Pictures stay out of the copy. Transcribe exactly, and only, the line with "Given: Click the Sound Card speaker icon" through the last line of the entries below.

[Input]

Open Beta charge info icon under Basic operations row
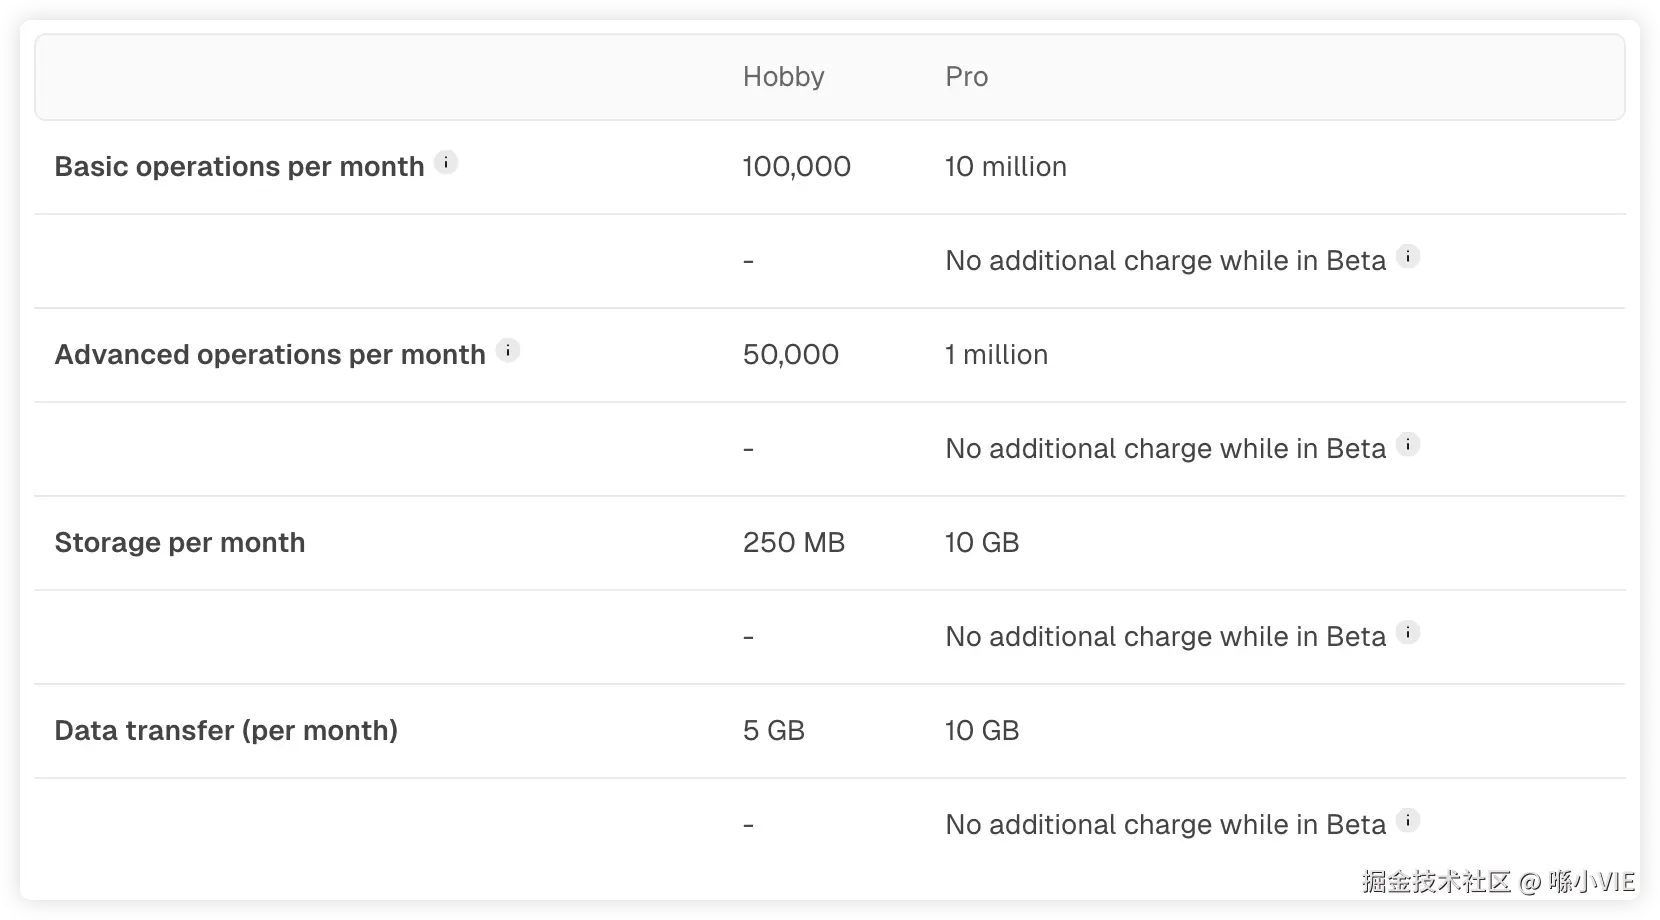Screen dimensions: 1660x920 [x=1408, y=257]
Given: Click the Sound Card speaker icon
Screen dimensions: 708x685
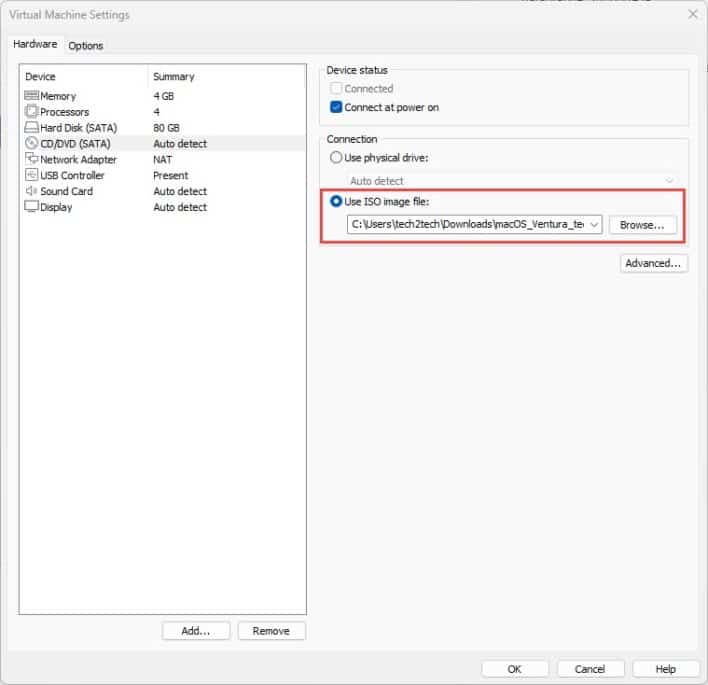Looking at the screenshot, I should (31, 191).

[/Input]

§ **Solution to the problem**:
Given: Click the Sound Card speaker icon
Screen dimensions: 708x685
Looking at the screenshot, I should (31, 191).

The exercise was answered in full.